I.R. : Quel objectif poursuit le commandant des Forces de soutien rapide, Hemetti, et quels sont les moyens qu’il déploie pour y parvenir ?
A.F. : Hemetti, tout comme el-Burhan, se bat pour le pouvoir. Les deux généraux se connaissent d’ailleurs bien pour avoir œuvré de concert dans la répression au Darfour, où les RSF, appelés auparavant janjawid se sont sinistrement illustrés sur le terrain en 2003, et au Yémen, où ces mêmes forces paramilitaires ont servi de supplétif dans le conflit. Les milices ont été essentiellement utilisées comme force de contre-insurrection à bas coût sous la coordination de l’armée officielle. Cela ne représente en soi rien de nouveau dans le cas soudanais. Ce qui est nouveau en revanche, c’est qu’une force milicienne échappe au contrôle de l’armée, et soit en situation de rivaliser avec elle.
En effet, Hemetti n’a pas caché ses ambitions politiques, il a bénéficié et joué des dissensions au sein de l’ancien régime et surtout au sein de l’armée, gagnant progressivement le centre du pouvoir. La reconversion des janjawid en RSF et leur institutionnalisation en 2017 en une force autonome au sein de l’État par Omar el-Béchir ont constitué une étape majeure dans l’ascension sociale et politique d’Hemetti. La participation des RSF à la guerre au Yémen, ainsi qu’au contrôle des frontières pour contenir les migrations vers l’Europe lui ont parallèlement permis d’accroître son assise financière, d’étendre ses capacités de recrutements au-delà de son clan et de renforcer la formation de ses troupes. En dix ans, parallèlement et en lien avec son ascension politique et son rapprochement du pouvoir, Hemetti a considérablement développé sa fortune au départ basée sur la guerre (externalisation de la violence de l’État) et le commerce de chameaux pour renforcer et diversifier son implication dans différents secteurs de l’économie soudanaise : de l’or, à l’immobilier, en passant par l’agriculture… Il a utilisé pour cela sa proximité avec le pouvoir, reproduisant des mécanismes de prédation sur l’économie soudanaise, parfaitement connus et pratiqués de longue date par l’armée et en particulier par la hiérarchie.

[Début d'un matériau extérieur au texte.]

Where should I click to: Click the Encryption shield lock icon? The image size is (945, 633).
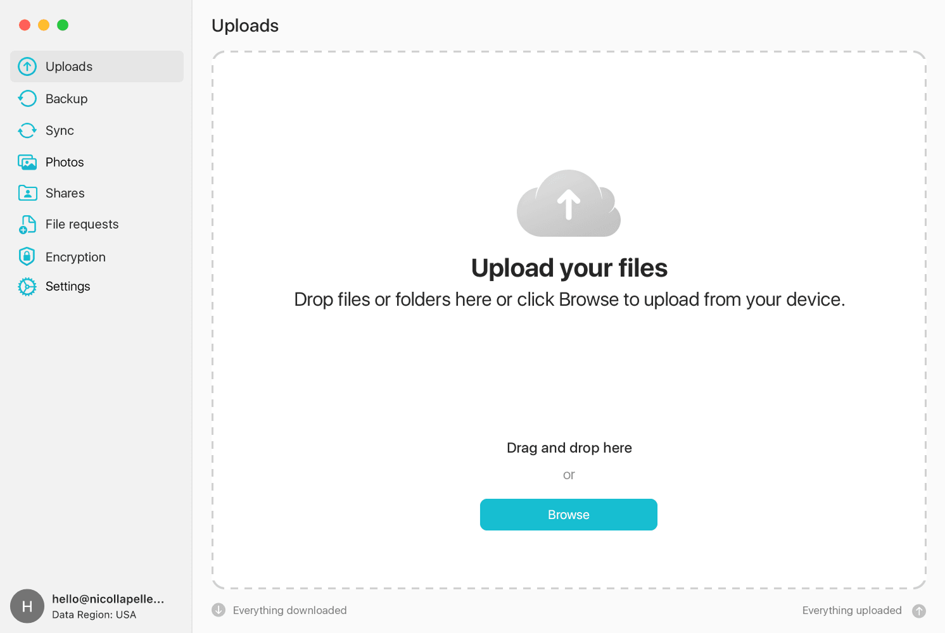click(x=27, y=256)
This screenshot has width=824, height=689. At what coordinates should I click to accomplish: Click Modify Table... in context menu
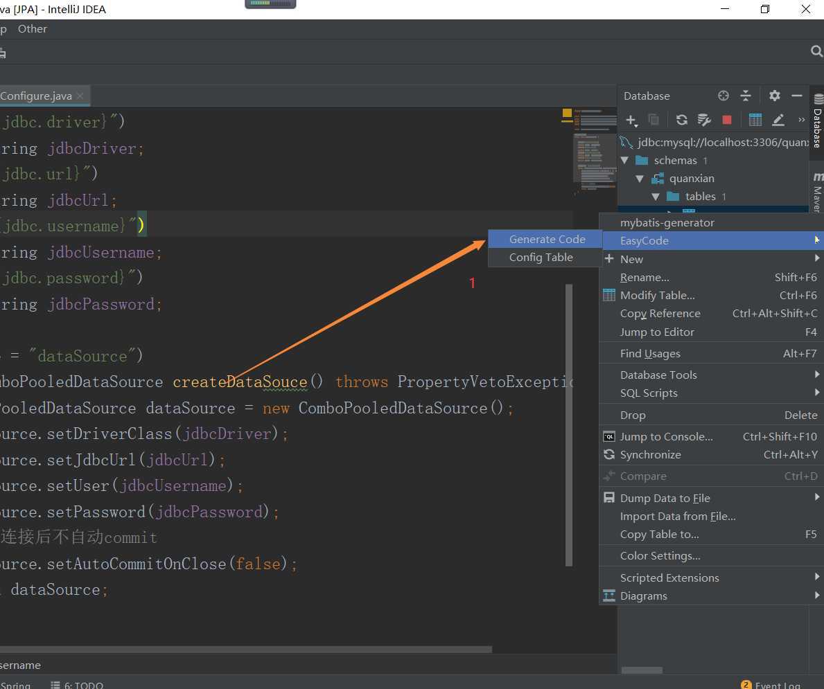[657, 295]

Il est également important de noter que les deux hommes qui s’affrontent n’ont pas les mêmes ancrages sociaux et régionaux et ne représentent pas les mêmes catégories sociales présentes au Soudan. El-Burhan apparaît comme le prolongement de l’ancien régime ; il appartient à un groupe issu de la vallée du Nil, qui constitue l’élite dirigeante du pays depuis son indépendance. L’affichage récent de ses liens avec les franges islamistes de l’ancien régime souligne un peu plus la continuité avec l’ancien régime d’Omar el-Béchir. Quant à Hemetti, il appartient à un groupe marginalisé de pasteurs arabes de l’ouest du Soudan (Darfour). Son ascension sociale et ses ambitions politiques sonnent ainsi comme une revanche des marginalisés sur le centre et ont été regardées avec mépris par les élites soudanaises du Nord. Jusqu’ici, la population n’a pas pris clairement parti pour l’un ou l’autre, mais le risque de voir raviver des tensions identitaires existe et est déjà une réalité au Darfour. A l’exception de la maîtrise du ciel qui demeure sous le contrôle de l’armée, Hemetti dispose d’une force de 100 à 120 000 hommes comparable à celle des troupes d’El-Burhan. La guerre qui se déroule actuellement témoigne à la fois des ambitions politiques, et économiques de deux hommes et révèle aussi les disparités régionales criantes qui plongent l’ensemble de la population soudanaise dans un futur incertain.
I.R. : Beaucoup d’observateurs insistent sur la dimension urbaine des affrontements jusqu’à parler de guérilla urbaine. C’est en effet la première fois qu’un conflit éclate dans la capitale Khartoum, lieux du pouvoir, et non dans les périphéries du pays. Comment interprétez-vous ces lectures ?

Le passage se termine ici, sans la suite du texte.